İlk Derece Mahkemesince, davalı taraf ait internet sitesinde “RADKOR” ve “...” ibarelerine yer verildiği, kullanımın davacı markasının kapsamında yer alan hizmetlerle benzer hizmetler üzerinde gerçekleştirilmediği gibi davalının anılan ibareyi kullanımı davacı tarafa ait markadan önce bir tarihten itibaren başlamış olduğunun anlaşılması karşısında markadan ... haklara tecavüz oluşmayacağı, davalının http://www.radkorder.org internet sitesi içindeki “RADKOR” ibaresinin, büyük puntolu yazılmış hali ile “...” ibarelerinin bütününden oluşan kullanımların davacı adına 2014/39157 sayı ile tescilli "RADKOR" markası ile haksız rekabet yaratmadığı, “Radyasyondan Korunma” ibarelerinin ilk hecelerindenoluşan “RADKOR” ibaresinin radyasyonla ilgilenen işletmeler tarafından tesadüfen seçilebilecek nitelikte olması ve tarafların farklı iştigal mevzuları nedeniyle davalı derneğin isminin kısaltması olan “RAD-KOR” ibaresinin haksız rekabet teşkil etmeyeceği gerekçesiyle, davanın reddine karar verilmiştir.

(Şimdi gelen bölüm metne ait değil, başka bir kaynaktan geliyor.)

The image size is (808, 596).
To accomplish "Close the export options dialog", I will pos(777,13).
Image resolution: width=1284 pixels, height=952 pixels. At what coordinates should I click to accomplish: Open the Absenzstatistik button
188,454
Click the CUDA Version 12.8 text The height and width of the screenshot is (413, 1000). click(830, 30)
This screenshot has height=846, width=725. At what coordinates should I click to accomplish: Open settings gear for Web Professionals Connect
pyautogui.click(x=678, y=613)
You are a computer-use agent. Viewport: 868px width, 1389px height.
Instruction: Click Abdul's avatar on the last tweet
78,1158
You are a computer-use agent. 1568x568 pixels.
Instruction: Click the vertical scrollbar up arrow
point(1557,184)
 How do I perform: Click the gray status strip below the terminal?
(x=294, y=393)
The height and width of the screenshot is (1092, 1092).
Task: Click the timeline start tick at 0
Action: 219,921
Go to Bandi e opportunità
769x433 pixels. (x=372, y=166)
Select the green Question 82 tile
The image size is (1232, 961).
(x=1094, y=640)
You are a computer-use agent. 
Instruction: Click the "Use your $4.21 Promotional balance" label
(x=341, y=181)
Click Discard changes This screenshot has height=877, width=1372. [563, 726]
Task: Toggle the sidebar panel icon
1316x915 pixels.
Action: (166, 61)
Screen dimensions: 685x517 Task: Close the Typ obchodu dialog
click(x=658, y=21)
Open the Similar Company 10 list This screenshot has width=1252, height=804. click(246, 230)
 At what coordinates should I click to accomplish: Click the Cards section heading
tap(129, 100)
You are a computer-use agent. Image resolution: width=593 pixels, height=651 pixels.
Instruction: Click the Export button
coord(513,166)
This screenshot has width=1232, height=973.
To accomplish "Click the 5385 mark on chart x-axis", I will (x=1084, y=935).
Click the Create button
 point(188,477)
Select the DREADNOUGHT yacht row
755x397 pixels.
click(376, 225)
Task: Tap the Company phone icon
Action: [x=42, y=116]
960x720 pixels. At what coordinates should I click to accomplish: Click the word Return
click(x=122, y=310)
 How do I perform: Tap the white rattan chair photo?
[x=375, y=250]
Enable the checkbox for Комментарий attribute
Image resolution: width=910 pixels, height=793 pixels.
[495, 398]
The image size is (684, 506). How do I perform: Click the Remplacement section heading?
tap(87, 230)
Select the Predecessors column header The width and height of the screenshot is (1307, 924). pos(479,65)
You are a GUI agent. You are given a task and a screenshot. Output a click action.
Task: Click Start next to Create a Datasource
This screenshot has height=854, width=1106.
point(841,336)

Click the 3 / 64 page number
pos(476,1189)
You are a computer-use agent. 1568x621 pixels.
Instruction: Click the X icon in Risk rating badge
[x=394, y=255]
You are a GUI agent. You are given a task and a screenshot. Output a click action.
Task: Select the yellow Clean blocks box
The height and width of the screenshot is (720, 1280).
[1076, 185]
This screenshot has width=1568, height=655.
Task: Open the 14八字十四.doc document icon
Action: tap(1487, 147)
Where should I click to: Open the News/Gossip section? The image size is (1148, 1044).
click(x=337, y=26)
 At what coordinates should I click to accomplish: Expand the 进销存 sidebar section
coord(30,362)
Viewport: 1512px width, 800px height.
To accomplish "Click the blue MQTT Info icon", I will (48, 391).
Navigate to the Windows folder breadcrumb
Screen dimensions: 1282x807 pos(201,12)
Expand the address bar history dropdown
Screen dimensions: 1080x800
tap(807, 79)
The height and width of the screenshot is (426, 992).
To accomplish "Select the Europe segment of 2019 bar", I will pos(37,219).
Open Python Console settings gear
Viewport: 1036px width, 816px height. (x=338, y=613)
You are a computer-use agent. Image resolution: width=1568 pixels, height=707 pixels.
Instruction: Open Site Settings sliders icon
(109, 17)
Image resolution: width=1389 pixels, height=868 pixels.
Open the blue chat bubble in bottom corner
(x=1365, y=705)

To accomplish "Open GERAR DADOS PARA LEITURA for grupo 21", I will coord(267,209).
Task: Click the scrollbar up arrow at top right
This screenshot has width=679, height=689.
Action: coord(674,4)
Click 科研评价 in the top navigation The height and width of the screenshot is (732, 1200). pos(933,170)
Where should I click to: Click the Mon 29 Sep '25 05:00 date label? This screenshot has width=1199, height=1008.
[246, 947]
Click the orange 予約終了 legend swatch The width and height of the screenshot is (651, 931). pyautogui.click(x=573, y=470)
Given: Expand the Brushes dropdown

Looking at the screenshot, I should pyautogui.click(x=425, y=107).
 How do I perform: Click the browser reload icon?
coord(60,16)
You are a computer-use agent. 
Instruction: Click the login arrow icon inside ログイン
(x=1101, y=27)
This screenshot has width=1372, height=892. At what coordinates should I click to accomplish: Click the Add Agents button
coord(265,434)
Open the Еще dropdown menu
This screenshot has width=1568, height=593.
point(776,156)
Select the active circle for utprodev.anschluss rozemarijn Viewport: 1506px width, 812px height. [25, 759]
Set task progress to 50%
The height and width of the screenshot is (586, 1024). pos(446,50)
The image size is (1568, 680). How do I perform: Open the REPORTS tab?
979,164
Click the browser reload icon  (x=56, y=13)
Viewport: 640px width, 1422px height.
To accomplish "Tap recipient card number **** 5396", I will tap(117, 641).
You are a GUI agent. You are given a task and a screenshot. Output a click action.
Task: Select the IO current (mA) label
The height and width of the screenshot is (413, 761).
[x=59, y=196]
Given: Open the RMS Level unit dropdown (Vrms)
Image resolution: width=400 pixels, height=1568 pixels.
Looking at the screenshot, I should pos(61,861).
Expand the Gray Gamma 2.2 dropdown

Karara karşı davacı vekilince istinaf isteminde bulunulmuştur.
Bölge Adliye Mahkemesince, mahkemenin vakıa ve hukuki değerlendirmesinde usul ve esas yönünden yasaya aykırılık bulunmadığı, taraf markaları kapsamında bulunan hizmetlerin farklı olduğu, sunulan hizmetlerin bilinçli tüketicilere hitap ettiği, davacı markasının tanınmışlığı iddiasının ispatlanamadığı, tescilsiz kullanımın marka tescilinden önce başlaması durumunda, sonraki tarihli tescilin, önceki tarihli marka kullanımını engelleyemeyeceği, “Radyasyondan Korunma” ibarelerinin ilk hecelerinden oluşan “RADKOR” ibaresinin, radyasyonla ilgilenen işletmeler tarafından tesadüfen seçilebilecek nitelikte olduğu gerekçisiyle davacı vekilinin istinaf başvurusunun esastan reddine karar verilmiştir.
Kararı, davacı vekili temyiz etmiştir.
Yapılan yargılama ve saptanan somut uyuşmazlık bakımından uygulanması gereken hukuk kuralları gözetildiğinde İlk Derece Mahkemesince verilen kararda bir isabetsizlik olmadığının anlaşılmasına göre yapılan istinaf başvurusunun HMK"nın 353/b-1 maddesi uyarınca Bölge Adliye Mahkemesince esastan reddine ilişkin kararın usul ve yasaya uygun olduğu kanısına varıldığından Bölge Adliye Mahkemesi kararının onanmasına karar vermek gerekmiştir.
SONUÇ: Yukarda açıklanan nedenlerle, davacı vekilinin temyiz isteminin reddi ile Bölge Adliye Mahkemesince verilen kararın HMK"nın 370/1. maddesi uyarınca ONANMASINA, HMK"nın 372. maddesi uyarınca işlem yapılmak üzere dava dosyasının Bölge Adliye Mahkemesine gönderilmesine, aşağıda yazılı bakiye 8,50 TL temyiz ilam harcının temyiz eden davacıdan alınmasına, 10/04/2019 tarihinde kesin olarak oybirliğiyle karar verildi.